Stored items
————
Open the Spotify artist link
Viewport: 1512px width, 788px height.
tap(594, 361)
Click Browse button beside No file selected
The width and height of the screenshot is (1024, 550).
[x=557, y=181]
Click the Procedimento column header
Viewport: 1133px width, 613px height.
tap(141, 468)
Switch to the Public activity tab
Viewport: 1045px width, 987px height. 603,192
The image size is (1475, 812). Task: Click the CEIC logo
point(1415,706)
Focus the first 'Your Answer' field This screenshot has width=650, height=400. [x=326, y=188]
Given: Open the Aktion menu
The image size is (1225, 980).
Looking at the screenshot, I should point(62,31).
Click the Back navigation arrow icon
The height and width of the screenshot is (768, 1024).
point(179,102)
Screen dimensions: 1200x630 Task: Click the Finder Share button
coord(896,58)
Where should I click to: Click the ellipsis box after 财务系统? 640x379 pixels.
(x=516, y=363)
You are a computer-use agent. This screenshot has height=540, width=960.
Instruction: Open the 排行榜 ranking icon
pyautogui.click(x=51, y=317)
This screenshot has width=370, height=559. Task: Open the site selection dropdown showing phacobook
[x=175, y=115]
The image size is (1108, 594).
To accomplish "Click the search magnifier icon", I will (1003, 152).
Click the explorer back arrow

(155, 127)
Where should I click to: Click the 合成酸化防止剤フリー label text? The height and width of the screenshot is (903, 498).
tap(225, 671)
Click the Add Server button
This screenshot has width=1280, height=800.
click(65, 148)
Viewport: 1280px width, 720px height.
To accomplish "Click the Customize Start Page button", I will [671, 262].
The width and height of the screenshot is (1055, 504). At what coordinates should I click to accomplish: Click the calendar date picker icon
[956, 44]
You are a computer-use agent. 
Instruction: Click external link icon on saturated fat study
————
WHAT IS NEEDED → Produce an exact copy of every entry above.

RESPONSE FOR THIS EXERCISE →
Open the Spotify artist link
Viewport: 1512px width, 788px height.
tap(594, 361)
Click Browse button beside No file selected
The width and height of the screenshot is (1024, 550).
[x=557, y=181]
Click the Procedimento column header
Viewport: 1133px width, 613px height.
tap(141, 468)
Switch to the Public activity tab
Viewport: 1045px width, 987px height. 603,192
The image size is (1475, 812). Task: Click the CEIC logo
point(1415,706)
Focus the first 'Your Answer' field This screenshot has width=650, height=400. [x=326, y=188]
Given: Open the Aktion menu
The image size is (1225, 980).
Looking at the screenshot, I should point(62,31).
Click the Back navigation arrow icon
The height and width of the screenshot is (768, 1024).
point(179,102)
Screen dimensions: 1200x630 Task: Click the Finder Share button
coord(896,58)
Where should I click to: Click the ellipsis box after 财务系统? 640x379 pixels.
(x=516, y=363)
You are a computer-use agent. This screenshot has height=540, width=960.
Instruction: Open the 排行榜 ranking icon
pyautogui.click(x=51, y=317)
This screenshot has width=370, height=559. Task: Open the site selection dropdown showing phacobook
[x=175, y=115]
The image size is (1108, 594).
To accomplish "Click the search magnifier icon", I will (1003, 152).
Click the explorer back arrow

(155, 127)
Where should I click to: Click the 合成酸化防止剤フリー label text? The height and width of the screenshot is (903, 498).
tap(225, 671)
Click the Add Server button
This screenshot has width=1280, height=800.
click(65, 148)
Viewport: 1280px width, 720px height.
To accomplish "Click the Customize Start Page button", I will [671, 262].
The width and height of the screenshot is (1055, 504). At what coordinates should I click to accomplish: Click the calendar date picker icon
[956, 44]
You are a computer-use agent. 
Instruction: Click external link icon on saturated fat study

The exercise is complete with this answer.